Prolet hendak membuka mulutnya. Tapi tatap mata Tuan Putri membuat Prolet menelan kembali semua kalimat. Tatapan itu lebih dingin dari frezeer kulkas. Tanpa sadar, karena sudah kebiasaannya jika mendapat tekanan hebat, Prolet menjulingkan matanya sambil beranjak keluar.
Tuan Putri nyaris meledakkan tawanya melihat mata juling Prolet. Tapi tentu saja gengsi. Gadis itu buru-buru mengambil tisu. Pura-pura tersedak. Padahal itu ketawa besar yang ditahan sekuat tenaga.

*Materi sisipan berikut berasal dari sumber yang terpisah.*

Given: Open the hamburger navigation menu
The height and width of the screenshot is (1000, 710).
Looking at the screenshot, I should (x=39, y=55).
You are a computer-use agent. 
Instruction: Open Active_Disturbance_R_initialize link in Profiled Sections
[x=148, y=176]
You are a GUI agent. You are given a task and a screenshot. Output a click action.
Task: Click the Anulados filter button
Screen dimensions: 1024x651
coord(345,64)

Tuan Putri mengeluarkan tenaga terakhir menahan ledakan tawanya. Begitu Prolet membuka pintu dan hendak keluar ruangan Tuan Putri berseru mengancam.
"Ingat! Aku akan tetap menerbitkan memo itu. Patuhilah! Kalau tidak, luka akan berbalas luka!"

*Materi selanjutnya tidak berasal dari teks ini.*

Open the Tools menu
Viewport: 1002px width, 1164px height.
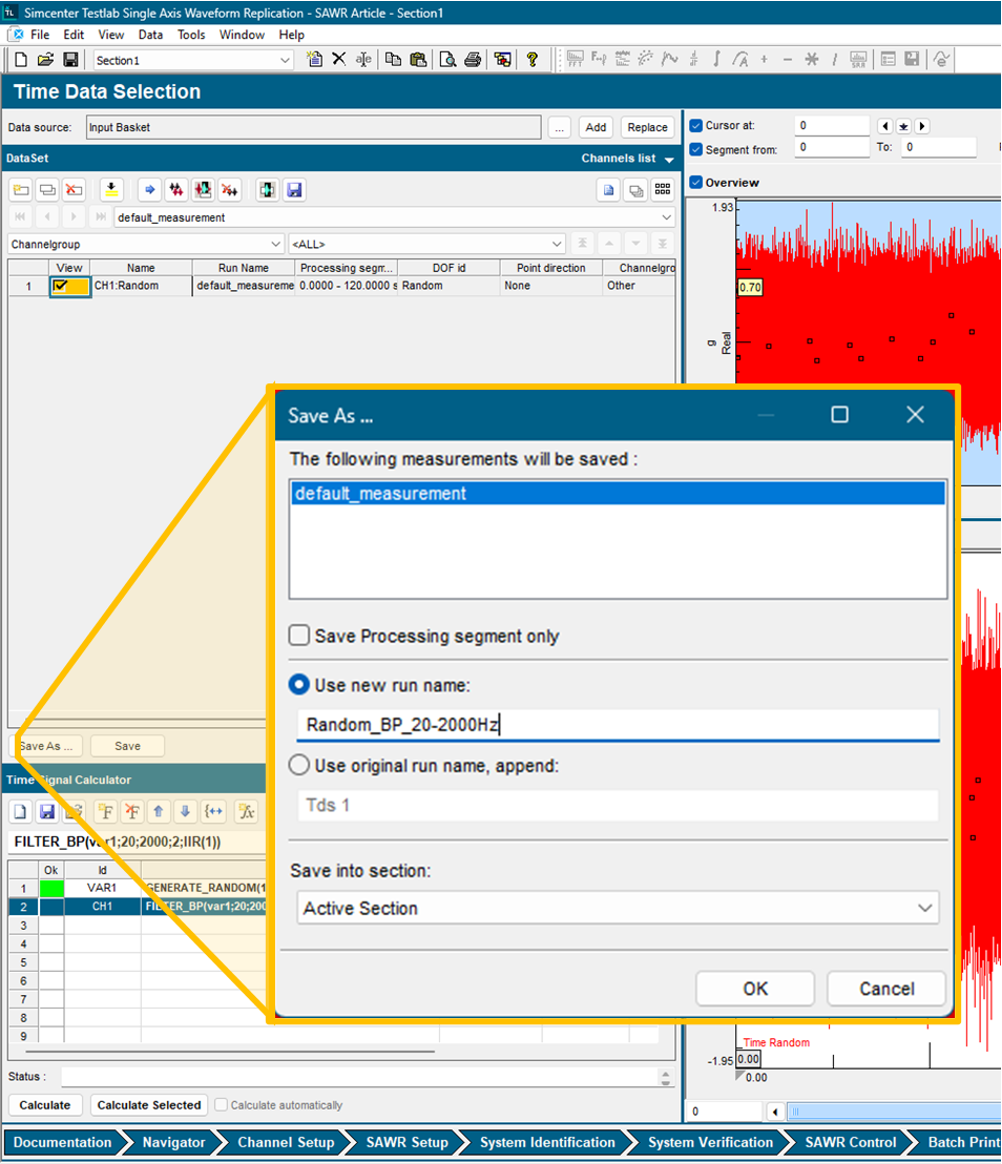tap(191, 35)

Prolet menoleh ke Tuan Putri. Tidak bisa mencerna seketika. Karena itu Prolet hanya mengangguk sambil sedikit memutar bola matanya. Bingung.
Begitu pintu ruangan tertutup, dengan tergesa-gesa Tuan Putri masuk kamar mandi di ruangannya lalu melepaskan segenap tawa yang ditahannya tadi. Terpingkal-pingkal hingga keluar airmatanya.
Mata juling khas Prolet itu selalu lucu baginya. Pemuda itu memang menyenangkan. Sangat menyenangkan. Seringkali membuatnya tertawa dan bahagia. Menyebalkan dia berani berpacaran di kantor.
Hah? Prolet pacaran? Tidak!
Buru-buru Tuan Putri menyudahi tawa. Mencuci muka dan duduk di kursi kerjanya. Menuliskan memo paling aneh yang pernah dibuatnya seumur-umur.
Memo Direksi; Dilarang Berpacaran dengan Teman Sekantor. Tidak produktif Bagi Perusahaan!
Suatu saat. Pada waktunya nanti. Aku akan mencabut memo ini. Tuan Putri bisa tersenyum lebar lagi. Menutup luka cemburunya yang menutup dengan pasti.